Этот священник был слабым, с сиплым голосом, ученое лицо его омрачилось, когда наша фаланга мощно грянула первый гимн: «Рано утром взлетит к тебе песнь моя»[8]. Слишком уж рано подняли нас этим утром. Побудка, как обычно: погода — мрачная изморось: гимнастики нет: завтрак на час позже. Нам пришлось неестественно убивать этот час без дела, выпуская воздух из наших пучившихся животов, в молчании, без единого слова. Песенки, которые обычно задают ритм в час чистки снаряжения и подметания, сегодня застыли у нас на губах. Некоторые даже не подметали.

Со скамьи позади меня звучал густой тайнсайдский бас Моряка, который сейчас бросал корону золотую в хрустальную волну, с тем же бурным чувством, с каким вчера выводил:

Шла первой боцмана жена, одета в ситец белый,

И у нее в пизде торчал моторный катер целый,

Да, парни, катер, и еще команда вся при нем,

И даже летчиков отряд вместился там потом!

— вместе:

Да, трам-парам-парам,

А с пизды волосня свисала, сэр —

Она

Была

Из наших старых добрых шлюх!

За нею канонирша шла, одета в шелк лиловый,

И у нее в пизде был ствол двенадцатифунтовый,

Да, парни, пушка там была, и вместе с ней расчет,

И целый оружейный склад вместился там еще!

За нею капитанша шла, одета в бархат красный,

И у нее…

Смешок, даже сейчас таившийся в горле Моряка, нарисовал в моем воображении забавную картину груды измятых корон, валяющихся в раю после того, как святых отпускают с наряда на пастырские работы.

Мы сели, чтобы молиться, и испарения сырой шерсти и пота окружили нас. Несомненно, мы опустились до плотского уровня. Передо мной стоял алтарь, квадрифольная панель которого скалилась мне в лицо средневековой рожей с округленным ртом и высунутым языком. Ее непристойность каким-то образом соответствовала нашим высунутым наружу головам тюремного цвета: а падре тем временем читал проповедь из святого Павла, разглагольствуя о столкновении тела и духа и о нашем долге бороться с многочисленными телесными грехами. Каталог этих грехов побудил нас загибать грязные пальцы, запоминая, какие еще из них осталось нам освоить. Прочего мы попросту не разумели. Наши рядовые слишком здоровы, чтобы ухватить эту нездоровую греческую антитезу плоти и духа. Нерассуждающая жизнь — это гармония, хотя и ни в малейшей степени не христианская.

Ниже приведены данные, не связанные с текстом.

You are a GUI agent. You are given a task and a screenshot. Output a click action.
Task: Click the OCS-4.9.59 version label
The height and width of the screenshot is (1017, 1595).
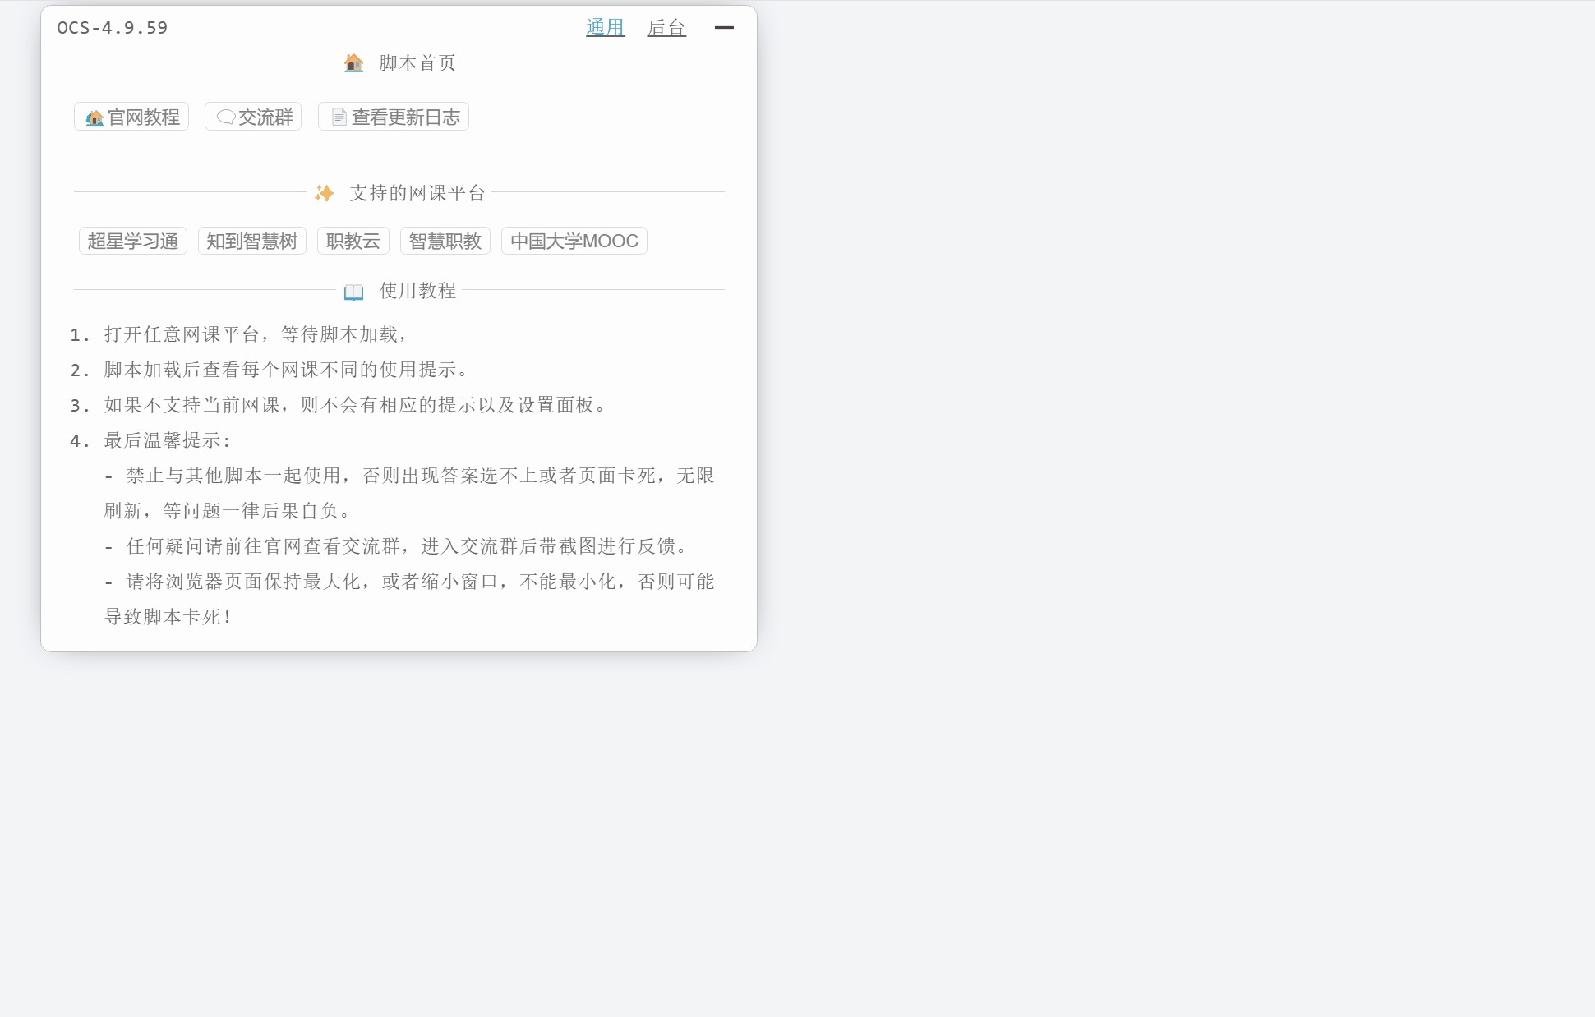click(112, 27)
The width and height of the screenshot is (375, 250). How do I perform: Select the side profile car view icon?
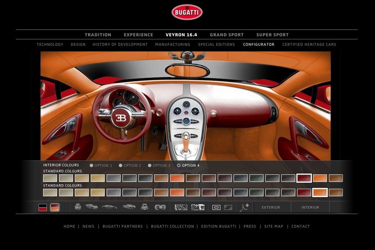coord(109,207)
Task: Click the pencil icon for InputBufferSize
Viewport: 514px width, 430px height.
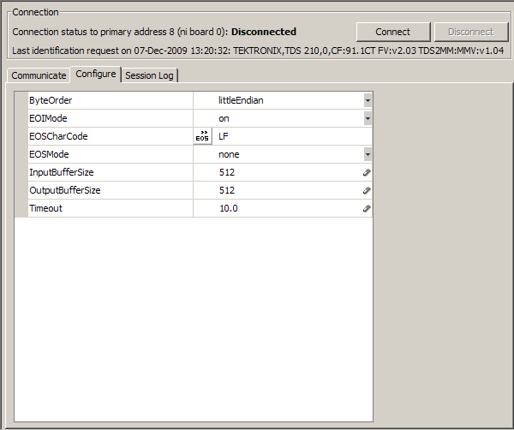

Еще несколько ободряющих гимнов, а затем проповедь о молитве: этом извержении, как он сказал, души, восторженно трудящейся в муках и радостях во имя Божие. Ничего подобного. Я вспомнил, как Кок прошлым вечером запнулся и упал у моей кровати, и как, задыхаясь, трижды взмолился: «Ебни меня, Господи», под хихиканье всей казармы. Вот так мы молимся. Падре, не ведая о нашей жизни, не ведал и о нашем языке. Духовно мы были глухи друг к другу: в то время как вокруг струились изысканные каденции тюдоровского молитвенника: проза, слишком хорошая для этого священника и слишком хорошая для нас. Поколения назад бедняки воспитывались на Библии и молитвеннике, и пользовались теми же золотыми ритмами в своей речи. Теперь на каждый день у них есть рубленая, как регтайм, проза; а для эмоциональных моментов — мелодраматические фразы киношных титров. Для моих ушей это кажется натянутой литературщиной: но они пропитались ими до костей за годы хождения в кино.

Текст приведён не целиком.